Anonymous sale, Christie's, London, 3 April 1984, lot 93 (as French School, mid-18th Century);
With Alex Vervoordt, Antwerp (as Rosalba Carriera);
Where acquired by the mother of the present owner, in 1986;
Private Collection, Belgium.
N. Jeffares, Dictionary of pastellists before 1800, online edition, no. J.2472.387.
Son of Antoine Coypel and grandson of Noël Coypel, Charles-Antoine Coypel (1694–1752) came from a family of artists with whom he trained. Painter, engraver and playwright, he was notably the author of history paintings and portraits of members of the court and the aristocracy, First Painter to the King, Director of the Académie Royale de Peinture et de Sculpture in 1747 and Keeper of the Crown’s Paintings and Drawings from 1722 until his death.

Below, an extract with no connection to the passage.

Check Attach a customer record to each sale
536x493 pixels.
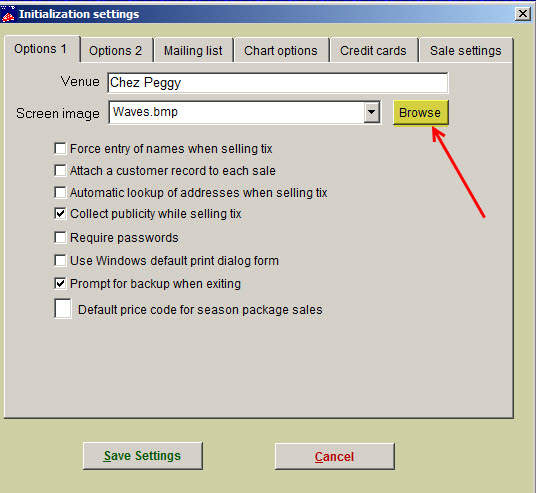[60, 170]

While he is known for his large compositions and history painting, featuring mythological and literary subjects responding to French Baroque taste, he also made his mark with illustrations of Don Quixote by Cervantes, created for the Gobelins manufactory, whose popularity spread beyond France. With a style that bridged the classicism of his father and the emerging Baroque, he contributed to the transition from the history painting of the seventeenth century to the eighteenth century preference for lighter subjects.

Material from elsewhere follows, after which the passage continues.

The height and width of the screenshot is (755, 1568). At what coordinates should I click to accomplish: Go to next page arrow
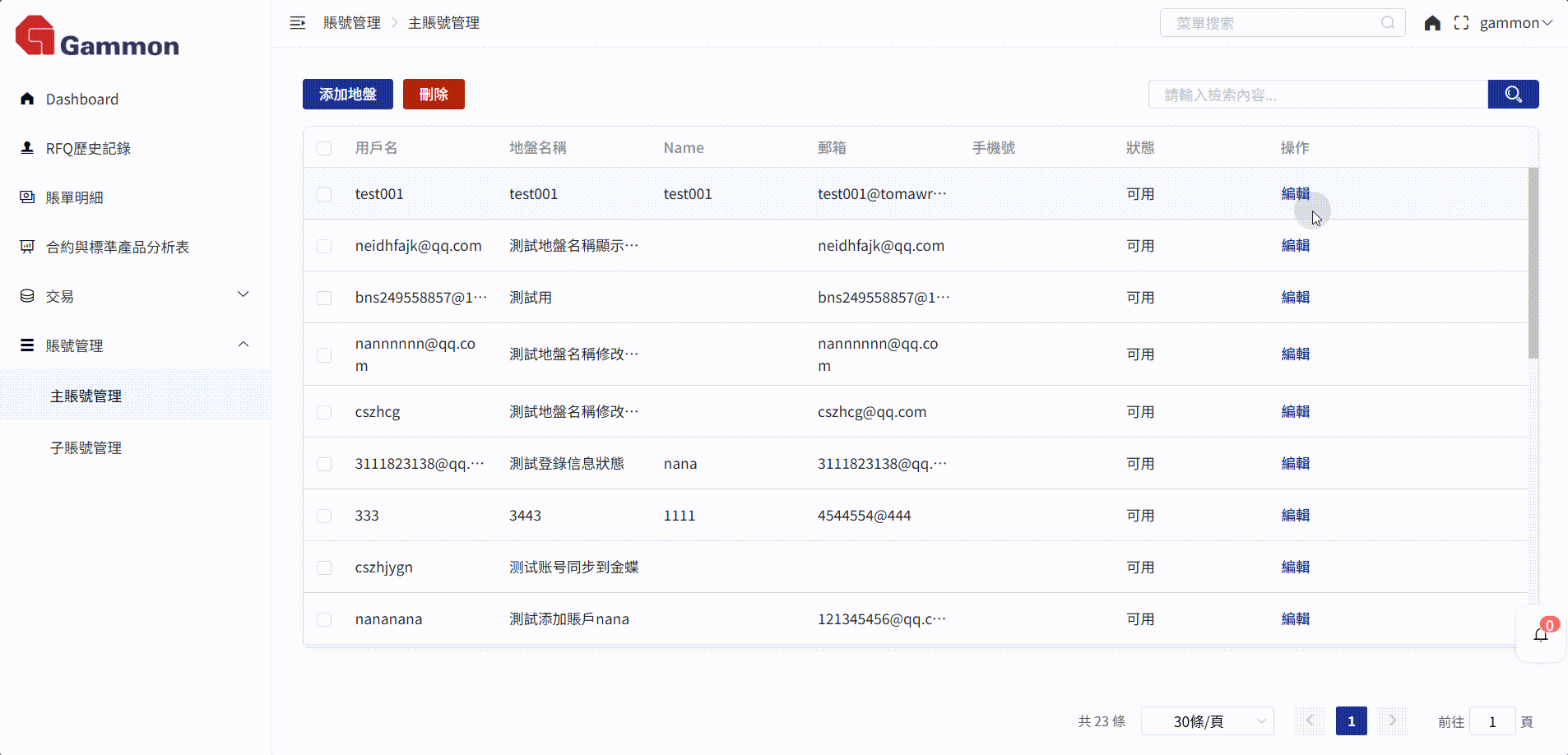tap(1392, 721)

He also produced pastels, as testified by this allegory of a young woman holding a mask in her right hand and restraining a cat with her left arm. The work is not mentioned in the artist’s writings and the subject is unknown. It is nevertheless possible to spot the resemblance of the composition to a pastel portrait of Madame Madeleine-Charlotte Silvestre, née Le Bas, First Lady of the Bedchamber to Madame Elisabeth, drawing teacher to the Enfants de France (see N. Jeffares, Dictionary of pastellists before 1800, J.2472.24).
Some hypotheses have been proposed, for instance that it could belong to a series, perhaps on theme of the seasons, as suggested by the print of an allegory of summer by Simon François Ravenet after Coypel (see T. Lefrançois, Charles Coypel, Paris, 1994, p. 392, P.355A). Her pose and attributes might equally indicate that she is an allegory of malice. She could be identified with an allegory of hypocrisy, with the cat’s eyes trained on the viewer while the mask is turned aside. She thus hints at artifice, duplicity or the game of appearances, as a critique of social airs and power games, with a veiled discourse on actors and the arts.